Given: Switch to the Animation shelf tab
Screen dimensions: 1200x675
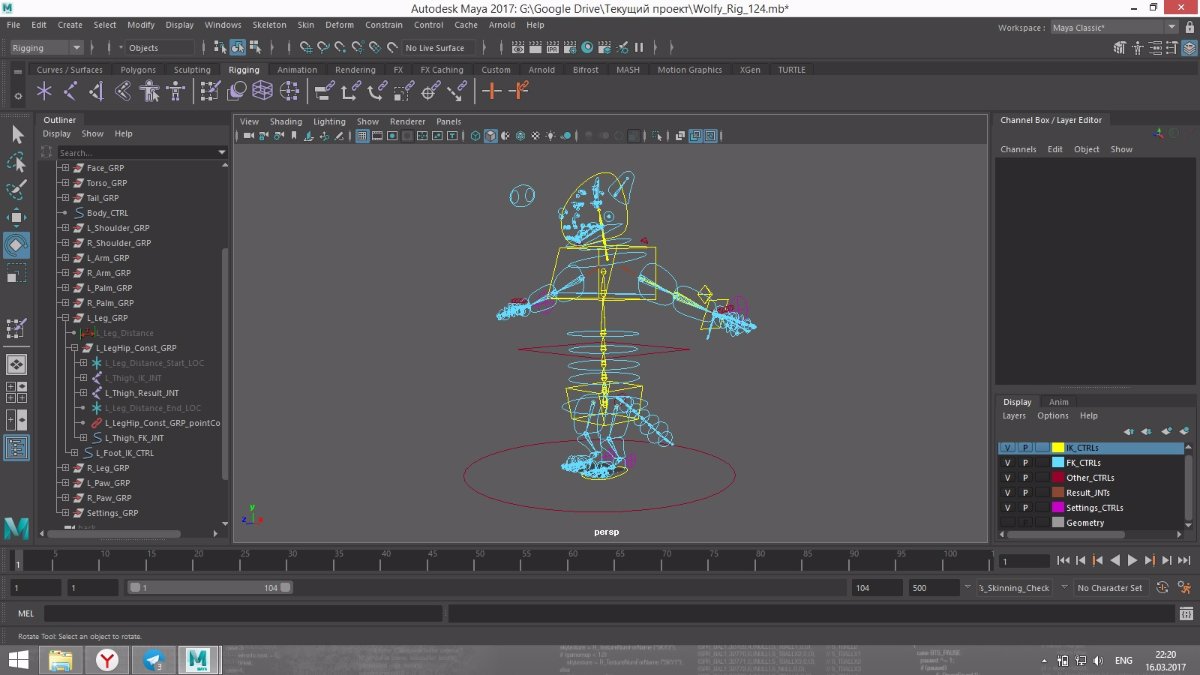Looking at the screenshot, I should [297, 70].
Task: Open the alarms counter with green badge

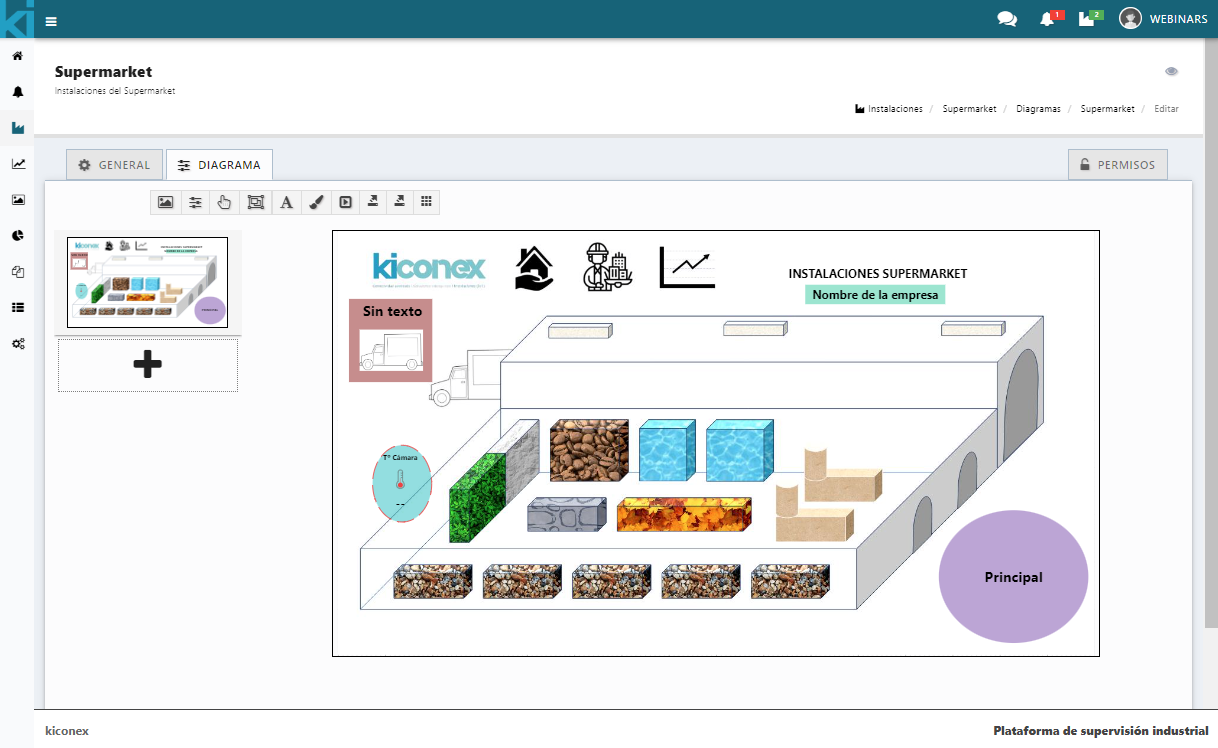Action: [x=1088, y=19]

==

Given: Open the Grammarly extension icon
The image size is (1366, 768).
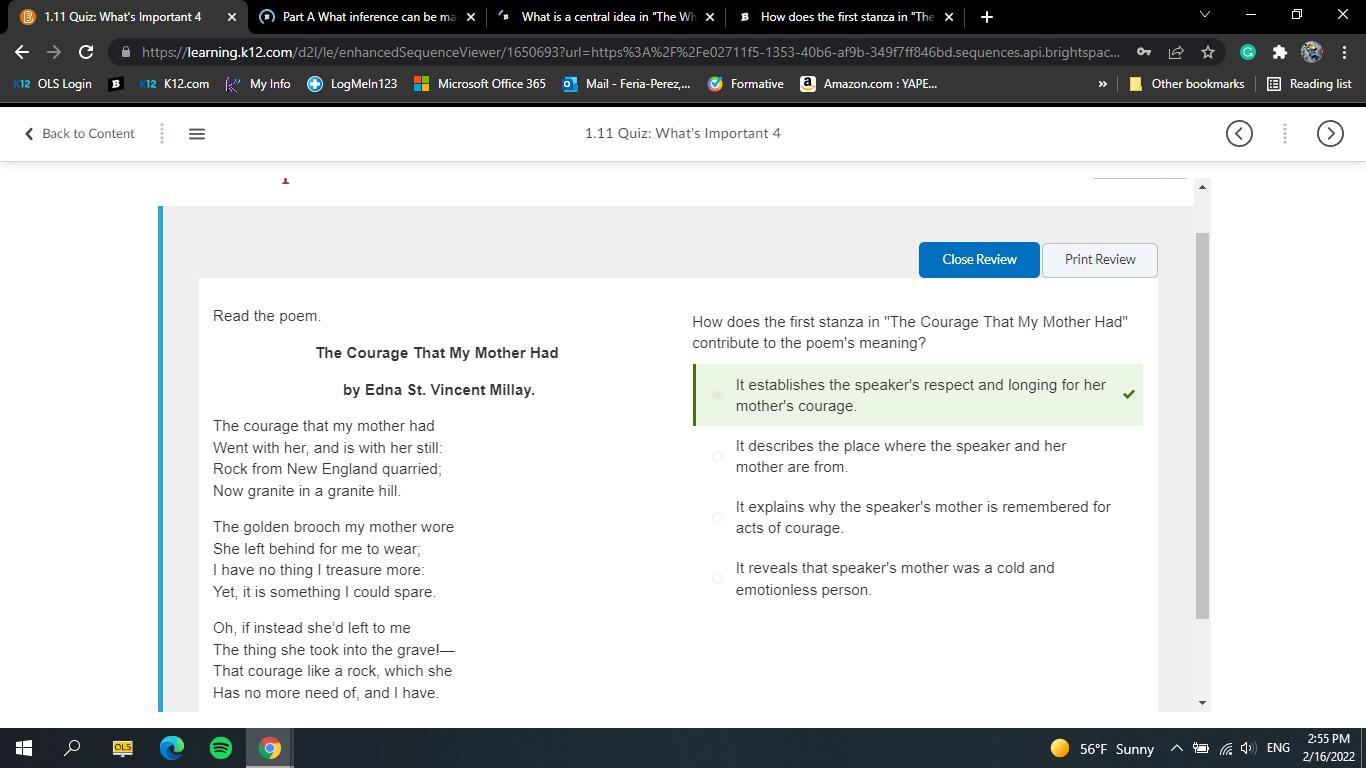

> Brief
In the entries above, which lines hold the string "Given"? Report all of them.

> Output below
Given: Switch to the Animation shelf tab
Given: Open the Grammarly extension icon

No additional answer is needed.